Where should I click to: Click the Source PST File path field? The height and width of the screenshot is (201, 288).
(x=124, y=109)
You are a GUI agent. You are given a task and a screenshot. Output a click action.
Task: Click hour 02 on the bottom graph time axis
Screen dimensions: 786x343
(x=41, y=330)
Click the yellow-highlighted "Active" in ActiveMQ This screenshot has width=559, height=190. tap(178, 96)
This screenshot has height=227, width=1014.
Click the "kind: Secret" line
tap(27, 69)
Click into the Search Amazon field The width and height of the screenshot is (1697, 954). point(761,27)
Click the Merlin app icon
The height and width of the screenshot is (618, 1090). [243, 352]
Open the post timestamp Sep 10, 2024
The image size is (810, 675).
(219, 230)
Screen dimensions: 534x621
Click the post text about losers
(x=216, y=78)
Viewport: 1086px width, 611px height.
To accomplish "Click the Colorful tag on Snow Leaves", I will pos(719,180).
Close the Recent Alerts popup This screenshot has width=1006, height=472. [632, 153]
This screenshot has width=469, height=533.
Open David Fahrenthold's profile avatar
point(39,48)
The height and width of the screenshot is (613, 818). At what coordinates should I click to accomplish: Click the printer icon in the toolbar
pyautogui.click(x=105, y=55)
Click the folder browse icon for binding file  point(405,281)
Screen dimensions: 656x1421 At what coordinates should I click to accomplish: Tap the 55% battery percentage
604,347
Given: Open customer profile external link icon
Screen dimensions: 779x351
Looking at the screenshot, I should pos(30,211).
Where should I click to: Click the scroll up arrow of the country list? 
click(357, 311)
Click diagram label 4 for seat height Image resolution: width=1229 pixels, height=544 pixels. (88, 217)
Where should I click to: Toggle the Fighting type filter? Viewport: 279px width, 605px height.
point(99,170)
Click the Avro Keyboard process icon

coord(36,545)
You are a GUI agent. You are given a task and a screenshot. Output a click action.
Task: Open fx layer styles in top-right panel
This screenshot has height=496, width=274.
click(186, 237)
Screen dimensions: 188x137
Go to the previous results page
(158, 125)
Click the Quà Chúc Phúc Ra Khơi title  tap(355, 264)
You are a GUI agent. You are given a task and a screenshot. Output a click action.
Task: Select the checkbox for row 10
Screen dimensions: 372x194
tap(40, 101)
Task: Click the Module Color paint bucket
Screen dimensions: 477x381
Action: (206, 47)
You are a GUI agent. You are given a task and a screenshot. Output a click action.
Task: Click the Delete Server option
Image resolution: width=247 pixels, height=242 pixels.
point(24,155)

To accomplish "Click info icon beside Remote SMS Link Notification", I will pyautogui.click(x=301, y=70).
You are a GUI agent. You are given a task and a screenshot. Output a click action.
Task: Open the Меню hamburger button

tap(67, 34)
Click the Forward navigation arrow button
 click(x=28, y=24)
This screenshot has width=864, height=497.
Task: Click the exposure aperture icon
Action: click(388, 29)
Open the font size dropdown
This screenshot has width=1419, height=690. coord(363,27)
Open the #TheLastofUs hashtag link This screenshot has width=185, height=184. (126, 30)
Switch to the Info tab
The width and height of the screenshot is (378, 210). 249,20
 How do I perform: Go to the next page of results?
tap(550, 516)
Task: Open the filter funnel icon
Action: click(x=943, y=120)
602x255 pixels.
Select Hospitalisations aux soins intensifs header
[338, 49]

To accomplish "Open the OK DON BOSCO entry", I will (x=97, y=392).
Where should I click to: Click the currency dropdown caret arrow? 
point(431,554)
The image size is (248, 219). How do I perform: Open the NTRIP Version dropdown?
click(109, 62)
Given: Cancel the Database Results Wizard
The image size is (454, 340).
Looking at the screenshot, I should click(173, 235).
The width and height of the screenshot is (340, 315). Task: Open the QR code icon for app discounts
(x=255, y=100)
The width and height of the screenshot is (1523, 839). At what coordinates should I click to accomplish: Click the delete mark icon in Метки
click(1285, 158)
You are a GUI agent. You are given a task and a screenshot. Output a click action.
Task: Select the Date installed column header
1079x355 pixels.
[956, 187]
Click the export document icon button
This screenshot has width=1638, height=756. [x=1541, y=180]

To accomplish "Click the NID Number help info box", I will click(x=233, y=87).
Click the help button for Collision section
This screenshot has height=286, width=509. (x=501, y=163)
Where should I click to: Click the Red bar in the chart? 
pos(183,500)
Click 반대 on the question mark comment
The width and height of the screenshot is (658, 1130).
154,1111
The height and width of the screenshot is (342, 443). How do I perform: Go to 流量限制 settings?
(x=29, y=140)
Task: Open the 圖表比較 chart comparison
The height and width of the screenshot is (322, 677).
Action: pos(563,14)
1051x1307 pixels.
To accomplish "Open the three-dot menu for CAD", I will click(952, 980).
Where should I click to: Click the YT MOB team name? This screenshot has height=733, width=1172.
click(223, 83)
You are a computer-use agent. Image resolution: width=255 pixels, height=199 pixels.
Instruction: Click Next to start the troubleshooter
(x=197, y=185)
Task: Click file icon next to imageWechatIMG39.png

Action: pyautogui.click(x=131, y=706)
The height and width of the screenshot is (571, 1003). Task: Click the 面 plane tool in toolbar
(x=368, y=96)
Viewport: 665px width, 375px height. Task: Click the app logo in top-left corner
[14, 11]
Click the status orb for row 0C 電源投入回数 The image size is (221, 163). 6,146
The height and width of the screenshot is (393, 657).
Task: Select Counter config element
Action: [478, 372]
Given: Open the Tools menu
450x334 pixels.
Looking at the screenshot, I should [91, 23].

▸ REQUIRED ACTION:
Could you find every line in the records above that contains the word "menu" and copy it?

▸ COMPLETED TASK:
To accomplish "Open the three-dot menu for CAD", I will click(952, 980).
Given: Open the Tools menu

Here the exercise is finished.